> **The problem**
Could you arrange every line of the listing below as a Markdown table with two columns, Row and Listing line, numbering the rows and leaving out any blank lines?

> **Data**
□ □ □

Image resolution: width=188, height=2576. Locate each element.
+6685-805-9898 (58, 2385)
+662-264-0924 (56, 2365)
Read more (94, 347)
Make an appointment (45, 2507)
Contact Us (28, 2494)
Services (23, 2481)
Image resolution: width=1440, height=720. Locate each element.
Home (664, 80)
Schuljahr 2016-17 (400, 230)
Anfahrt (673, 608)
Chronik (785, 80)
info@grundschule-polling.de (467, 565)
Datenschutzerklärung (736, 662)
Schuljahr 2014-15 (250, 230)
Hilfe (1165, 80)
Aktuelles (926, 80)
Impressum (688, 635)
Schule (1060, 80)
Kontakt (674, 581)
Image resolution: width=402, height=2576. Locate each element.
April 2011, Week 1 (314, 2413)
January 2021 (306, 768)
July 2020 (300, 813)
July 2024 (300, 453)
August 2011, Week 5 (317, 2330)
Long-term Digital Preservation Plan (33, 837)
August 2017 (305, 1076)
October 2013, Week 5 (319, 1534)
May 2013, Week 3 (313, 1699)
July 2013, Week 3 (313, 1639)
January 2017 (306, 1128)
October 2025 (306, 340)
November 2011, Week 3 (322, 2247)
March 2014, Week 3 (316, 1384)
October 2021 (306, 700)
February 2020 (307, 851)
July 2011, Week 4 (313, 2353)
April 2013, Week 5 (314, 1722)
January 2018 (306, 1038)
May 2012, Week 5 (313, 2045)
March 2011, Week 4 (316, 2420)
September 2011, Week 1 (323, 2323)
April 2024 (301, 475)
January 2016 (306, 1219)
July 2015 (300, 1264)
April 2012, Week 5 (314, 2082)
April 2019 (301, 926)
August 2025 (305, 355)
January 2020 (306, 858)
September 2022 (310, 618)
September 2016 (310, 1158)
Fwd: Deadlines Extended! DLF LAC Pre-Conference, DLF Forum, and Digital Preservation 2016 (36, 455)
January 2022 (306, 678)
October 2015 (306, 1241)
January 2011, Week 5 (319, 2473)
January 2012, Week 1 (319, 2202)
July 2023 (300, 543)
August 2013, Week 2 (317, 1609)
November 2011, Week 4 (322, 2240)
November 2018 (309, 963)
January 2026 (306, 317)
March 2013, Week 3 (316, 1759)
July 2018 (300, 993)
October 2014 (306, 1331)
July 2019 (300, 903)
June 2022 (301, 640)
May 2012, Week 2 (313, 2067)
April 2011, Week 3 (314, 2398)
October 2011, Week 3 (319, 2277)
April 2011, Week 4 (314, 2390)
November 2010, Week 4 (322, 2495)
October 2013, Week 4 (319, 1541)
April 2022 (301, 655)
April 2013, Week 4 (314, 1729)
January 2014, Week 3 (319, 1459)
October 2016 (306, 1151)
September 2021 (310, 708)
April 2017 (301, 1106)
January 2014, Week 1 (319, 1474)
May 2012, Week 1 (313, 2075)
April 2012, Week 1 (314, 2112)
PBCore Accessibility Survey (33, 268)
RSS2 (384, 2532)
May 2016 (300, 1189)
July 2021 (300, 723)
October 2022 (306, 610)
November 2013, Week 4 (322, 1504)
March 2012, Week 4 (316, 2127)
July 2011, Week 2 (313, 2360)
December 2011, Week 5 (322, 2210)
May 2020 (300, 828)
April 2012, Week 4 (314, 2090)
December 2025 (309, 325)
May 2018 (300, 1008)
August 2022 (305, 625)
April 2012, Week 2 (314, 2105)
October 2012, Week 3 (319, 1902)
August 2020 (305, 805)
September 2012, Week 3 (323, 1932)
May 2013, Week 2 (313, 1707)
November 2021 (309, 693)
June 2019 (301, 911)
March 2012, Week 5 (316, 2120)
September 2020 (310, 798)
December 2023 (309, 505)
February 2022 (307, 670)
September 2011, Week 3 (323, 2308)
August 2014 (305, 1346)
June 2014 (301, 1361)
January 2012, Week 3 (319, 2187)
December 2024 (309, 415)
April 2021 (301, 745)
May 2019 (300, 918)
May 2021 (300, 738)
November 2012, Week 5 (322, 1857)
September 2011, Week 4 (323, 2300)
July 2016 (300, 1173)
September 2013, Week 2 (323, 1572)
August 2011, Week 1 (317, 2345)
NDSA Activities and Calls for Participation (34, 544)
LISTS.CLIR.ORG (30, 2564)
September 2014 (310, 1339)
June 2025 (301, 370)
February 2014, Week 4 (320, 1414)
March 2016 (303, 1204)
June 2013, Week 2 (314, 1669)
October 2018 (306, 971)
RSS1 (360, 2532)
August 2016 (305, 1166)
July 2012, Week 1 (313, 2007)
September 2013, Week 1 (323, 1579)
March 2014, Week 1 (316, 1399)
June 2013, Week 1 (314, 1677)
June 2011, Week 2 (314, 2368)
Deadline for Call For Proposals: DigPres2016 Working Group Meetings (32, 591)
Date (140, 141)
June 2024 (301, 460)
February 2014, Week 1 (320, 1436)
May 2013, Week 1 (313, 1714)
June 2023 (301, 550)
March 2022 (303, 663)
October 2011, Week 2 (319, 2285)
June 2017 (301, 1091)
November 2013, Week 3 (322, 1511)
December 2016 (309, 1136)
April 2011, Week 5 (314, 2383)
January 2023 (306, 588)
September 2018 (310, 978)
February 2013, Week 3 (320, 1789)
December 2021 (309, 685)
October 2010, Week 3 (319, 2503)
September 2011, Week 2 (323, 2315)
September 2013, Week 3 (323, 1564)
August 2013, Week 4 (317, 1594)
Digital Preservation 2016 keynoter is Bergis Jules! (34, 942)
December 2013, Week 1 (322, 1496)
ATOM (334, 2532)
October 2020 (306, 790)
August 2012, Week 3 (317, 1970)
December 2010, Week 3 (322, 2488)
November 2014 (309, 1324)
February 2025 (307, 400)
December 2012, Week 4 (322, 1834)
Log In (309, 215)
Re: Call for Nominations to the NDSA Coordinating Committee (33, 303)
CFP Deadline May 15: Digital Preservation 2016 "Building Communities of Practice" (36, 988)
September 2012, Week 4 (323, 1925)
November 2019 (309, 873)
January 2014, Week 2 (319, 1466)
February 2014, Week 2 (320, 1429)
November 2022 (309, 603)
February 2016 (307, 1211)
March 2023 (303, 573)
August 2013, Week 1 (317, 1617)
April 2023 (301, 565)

□ □ □

> **Result for this exercise**
| Row | Listing line |
|---|---|
| 1 | Image resolution: width=188, height=2576. Locate each element. |
| 2 | +6685-805-9898 (58, 2385) |
| 3 | +662-264-0924 (56, 2365) |
| 4 | Read more (94, 347) |
| 5 | Make an appointment (45, 2507) |
| 6 | Contact Us (28, 2494) |
| 7 | Services (23, 2481) |
| 8 | Image resolution: width=1440, height=720. Locate each element. |
| 9 | Home (664, 80) |
| 10 | Schuljahr 2016-17 (400, 230) |
| 11 | Anfahrt (673, 608) |
| 12 | Chronik (785, 80) |
| 13 | info@grundschule-polling.de (467, 565) |
| 14 | Datenschutzerklärung (736, 662) |
| 15 | Schuljahr 2014-15 (250, 230) |
| 16 | Hilfe (1165, 80) |
| 17 | Aktuelles (926, 80) |
| 18 | Impressum (688, 635) |
| 19 | Schule (1060, 80) |
| 20 | Kontakt (674, 581) |
| 21 | Image resolution: width=402, height=2576. Locate each element. |
| 22 | April 2011, Week 1 (314, 2413) |
| 23 | January 2021 (306, 768) |
| 24 | July 2020 (300, 813) |
| 25 | July 2024 (300, 453) |
| 26 | August 2011, Week 5 (317, 2330) |
| 27 | Long-term Digital Preservation Plan (33, 837) |
| 28 | August 2017 (305, 1076) |
| 29 | October 2013, Week 5 (319, 1534) |
| 30 | May 2013, Week 3 (313, 1699) |
| 31 | July 2013, Week 3 (313, 1639) |
| 32 | January 2017 (306, 1128) |
| 33 | October 2025 (306, 340) |
| 34 | November 2011, Week 3 (322, 2247) |
| 35 | March 2014, Week 3 (316, 1384) |
| 36 | October 2021 (306, 700) |
| 37 | February 2020 (307, 851) |
| 38 | July 2011, Week 4 (313, 2353) |
| 39 | April 2013, Week 5 (314, 1722) |
| 40 | January 2018 (306, 1038) |
| 41 | May 2012, Week 5 (313, 2045) |
| 42 | March 2011, Week 4 (316, 2420) |
| 43 | September 2011, Week 1 (323, 2323) |
| 44 | April 2024 (301, 475) |
| 45 | January 2016 (306, 1219) |
| 46 | July 2015 (300, 1264) |
| 47 | April 2012, Week 5 (314, 2082) |
| 48 | April 2019 (301, 926) |
| 49 | August 2025 (305, 355) |
| 50 | January 2020 (306, 858) |
| 51 | September 2022 (310, 618) |
| 52 | September 2016 (310, 1158) |
| 53 | Fwd: Deadlines Extended! DLF LAC Pre-Conference, DLF Forum, and Digital Preservation 2016 (36, 455) |
| 54 | January 2022 (306, 678) |
| 55 | October 2015 (306, 1241) |
| 56 | January 2011, Week 5 (319, 2473) |
| 57 | January 2012, Week 1 (319, 2202) |
| 58 | July 2023 (300, 543) |
| 59 | August 2013, Week 2 (317, 1609) |
| 60 | November 2011, Week 4 (322, 2240) |
| 61 | November 2018 (309, 963) |
| 62 | January 2026 (306, 317) |
| 63 | March 2013, Week 3 (316, 1759) |
| 64 | July 2018 (300, 993) |
| 65 | October 2014 (306, 1331) |
| 66 | July 2019 (300, 903) |
| 67 | June 2022 (301, 640) |
| 68 | May 2012, Week 2 (313, 2067) |
| 69 | April 2011, Week 3 (314, 2398) |
| 70 | October 2011, Week 3 (319, 2277) |
| 71 | April 2011, Week 4 (314, 2390) |
| 72 | November 2010, Week 4 (322, 2495) |
| 73 | October 2013, Week 4 (319, 1541) |
| 74 | April 2022 (301, 655) |
| 75 | April 2013, Week 4 (314, 1729) |
| 76 | January 2014, Week 3 (319, 1459) |
| 77 | October 2016 (306, 1151) |
| 78 | September 2021 (310, 708) |
| 79 | April 2017 (301, 1106) |
| 80 | January 2014, Week 1 (319, 1474) |
| 81 | May 2012, Week 1 (313, 2075) |
| 82 | April 2012, Week 1 (314, 2112) |
| 83 | PBCore Accessibility Survey (33, 268) |
| 84 | RSS2 (384, 2532) |
| 85 | May 2016 (300, 1189) |
| 86 | July 2021 (300, 723) |
| 87 | October 2022 (306, 610) |
| 88 | November 2013, Week 4 (322, 1504) |
| 89 | March 2012, Week 4 (316, 2127) |
| 90 | July 2011, Week 2 (313, 2360) |
| 91 | December 2011, Week 5 (322, 2210) |
| 92 | May 2020 (300, 828) |
| 93 | April 2012, Week 4 (314, 2090) |
| 94 | December 2025 (309, 325) |
| 95 | May 2018 (300, 1008) |
| 96 | August 2022 (305, 625) |
| 97 | April 2012, Week 2 (314, 2105) |
| 98 | October 2012, Week 3 (319, 1902) |
| 99 | August 2020 (305, 805) |
| 100 | September 2012, Week 3 (323, 1932) |
| 101 | May 2013, Week 2 (313, 1707) |
| 102 | November 2021 (309, 693) |
| 103 | June 2019 (301, 911) |
| 104 | March 2012, Week 5 (316, 2120) |
| 105 | September 2020 (310, 798) |
| 106 | December 2023 (309, 505) |
| 107 | February 2022 (307, 670) |
| 108 | September 2011, Week 3 (323, 2308) |
| 109 | August 2014 (305, 1346) |
| 110 | June 2014 (301, 1361) |
| 111 | January 2012, Week 3 (319, 2187) |
| 112 | December 2024 (309, 415) |
| 113 | April 2021 (301, 745) |
| 114 | May 2019 (300, 918) |
| 115 | May 2021 (300, 738) |
| 116 | November 2012, Week 5 (322, 1857) |
| 117 | September 2011, Week 4 (323, 2300) |
| 118 | July 2016 (300, 1173) |
| 119 | September 2013, Week 2 (323, 1572) |
| 120 | August 2011, Week 1 (317, 2345) |
| 121 | NDSA Activities and Calls for Participation (34, 544) |
| 122 | LISTS.CLIR.ORG (30, 2564) |
| 123 | September 2014 (310, 1339) |
| 124 | June 2025 (301, 370) |
| 125 | February 2014, Week 4 (320, 1414) |
| 126 | March 2016 (303, 1204) |
| 127 | June 2013, Week 2 (314, 1669) |
| 128 | October 2018 (306, 971) |
| 129 | RSS1 (360, 2532) |
| 130 | August 2016 (305, 1166) |
| 131 | July 2012, Week 1 (313, 2007) |
| 132 | September 2013, Week 1 (323, 1579) |
| 133 | March 2014, Week 1 (316, 1399) |
| 134 | June 2013, Week 1 (314, 1677) |
| 135 | June 2011, Week 2 (314, 2368) |
| 136 | Deadline for Call For Proposals: DigPres2016 Working Group Meetings (32, 591) |
| 137 | Date (140, 141) |
| 138 | June 2024 (301, 460) |
| 139 | February 2014, Week 1 (320, 1436) |
| 140 | May 2013, Week 1 (313, 1714) |
| 141 | June 2023 (301, 550) |
| 142 | March 2022 (303, 663) |
| 143 | October 2011, Week 2 (319, 2285) |
| 144 | June 2017 (301, 1091) |
| 145 | November 2013, Week 3 (322, 1511) |
| 146 | December 2016 (309, 1136) |
| 147 | April 2011, Week 5 (314, 2383) |
| 148 | January 2023 (306, 588) |
| 149 | September 2018 (310, 978) |
| 150 | February 2013, Week 3 (320, 1789) |
| 151 | December 2021 (309, 685) |
| 152 | October 2010, Week 3 (319, 2503) |
| 153 | September 2011, Week 2 (323, 2315) |
| 154 | September 2013, Week 3 (323, 1564) |
| 155 | August 2013, Week 4 (317, 1594) |
| 156 | Digital Preservation 2016 keynoter is Bergis Jules! (34, 942) |
| 157 | December 2013, Week 1 (322, 1496) |
| 158 | ATOM (334, 2532) |
| 159 | October 2020 (306, 790) |
| 160 | August 2012, Week 3 (317, 1970) |
| 161 | December 2010, Week 3 (322, 2488) |
| 162 | November 2014 (309, 1324) |
| 163 | February 2025 (307, 400) |
| 164 | December 2012, Week 4 (322, 1834) |
| 165 | Log In (309, 215) |
| 166 | Re: Call for Nominations to the NDSA Coordinating Committee (33, 303) |
| 167 | CFP Deadline May 15: Digital Preservation 2016 "Building Communities of Practice" (36, 988) |
| 168 | September 2012, Week 4 (323, 1925) |
| 169 | November 2019 (309, 873) |
| 170 | January 2014, Week 2 (319, 1466) |
| 171 | February 2014, Week 2 (320, 1429) |
| 172 | November 2022 (309, 603) |
| 173 | February 2016 (307, 1211) |
| 174 | March 2023 (303, 573) |
| 175 | August 2013, Week 1 (317, 1617) |
| 176 | April 2023 (301, 565) |